Response 4: Thank you for the question. For study data analysis, we did not use a data analysis program. Rather, we used a traditional approach where each transcript was manually reviewed, themes were coded and organized according to key research questions and data was reviewed in totality. We thank the reviewer for asking the question and have amended Section 2.4 Data Analysis to reflect the methods that were used with greater transparency. “Transcripts were analyzed using narrative thematic analysis to identify and organize themes according to key research questions related to patient experiences, how social needs and identity experiences map to the patient journey, and key ideas for patient support. Data were reviewed in totality and findings were assessed thematically using qualitative coding to ensure rigor based on the key questions in the discussion guides (Supplemental Material).” (page 2-3)

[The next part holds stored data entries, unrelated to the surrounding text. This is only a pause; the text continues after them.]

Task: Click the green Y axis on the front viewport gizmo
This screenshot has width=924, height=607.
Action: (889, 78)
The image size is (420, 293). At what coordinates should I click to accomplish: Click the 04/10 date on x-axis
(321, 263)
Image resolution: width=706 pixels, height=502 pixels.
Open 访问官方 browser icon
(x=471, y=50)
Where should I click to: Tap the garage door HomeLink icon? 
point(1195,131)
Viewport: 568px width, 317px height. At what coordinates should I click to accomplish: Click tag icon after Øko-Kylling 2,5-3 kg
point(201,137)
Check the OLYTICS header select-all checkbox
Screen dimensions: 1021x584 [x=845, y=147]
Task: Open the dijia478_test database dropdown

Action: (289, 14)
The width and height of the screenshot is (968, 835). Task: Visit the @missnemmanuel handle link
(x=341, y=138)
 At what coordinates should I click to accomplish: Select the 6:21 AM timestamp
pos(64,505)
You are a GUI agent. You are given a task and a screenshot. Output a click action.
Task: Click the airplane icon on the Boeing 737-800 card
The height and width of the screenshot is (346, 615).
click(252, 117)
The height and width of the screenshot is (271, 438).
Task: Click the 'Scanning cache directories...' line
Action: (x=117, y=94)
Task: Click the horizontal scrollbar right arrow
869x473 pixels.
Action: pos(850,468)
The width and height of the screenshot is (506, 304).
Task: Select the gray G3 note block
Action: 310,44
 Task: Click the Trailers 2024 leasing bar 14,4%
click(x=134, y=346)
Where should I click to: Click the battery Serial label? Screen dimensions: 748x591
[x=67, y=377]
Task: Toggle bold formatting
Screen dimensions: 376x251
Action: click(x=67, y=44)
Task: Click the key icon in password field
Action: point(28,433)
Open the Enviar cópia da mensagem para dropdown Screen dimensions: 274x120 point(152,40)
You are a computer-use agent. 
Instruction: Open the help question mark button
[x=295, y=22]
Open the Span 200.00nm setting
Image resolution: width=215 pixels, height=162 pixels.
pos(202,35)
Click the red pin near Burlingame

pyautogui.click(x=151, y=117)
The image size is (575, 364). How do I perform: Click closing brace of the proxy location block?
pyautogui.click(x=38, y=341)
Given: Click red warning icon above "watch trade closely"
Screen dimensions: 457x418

Comment 5: The results are divided into sections 3.2 and 3.3, but as a reader, I cannot clearly discern the difference between them. It seems necessary to either distinctly differentiate the content or adopt a strategy to integrate them.

Response 5: We thank the reviewer for this observation and have made changes to headers describing results in Section 3.2 and 3.3. To better describe the difference in results, the headers now show:

3.2 Describing Key Characteristics of Living With MM

3.3 Comparing MM to Other Chronic Health Conditions

Comment 6: Although the text states that Figure 1 summarizes the content in section 3.4, a brief explanation of the figure's content is also needed in the text. Alternatively, guide the reader on the criteria by which the subsequent sections (3.4.1~3.4.7) are organized.

Response 6. The authors thank the reviewer for the observation that we need to guide the reader more clearly on how our results are organized. We have revised Section 3.4 to include a statement to reflect this. “Subsequent results are organized by disease journey where patients describe the critical social needs at each of the six stages.” (page 5)

Comment 7: The font in section 3.4.2 is different. Please check the submission format.

Response 7: We thank the reviewer for the observation. We have double checked the formatting requirements and will rely on final editorial review by editor to improve formatting if publication is accepted.

Comment 8: This is an important study focusing on patients who rarely but significantly struggle through the disease process. I would appreciate it if you could consider the suggestions provided.

Response 8: We thank the reviewer for their time and contributions. We have made significant improvements based on the comments and questions.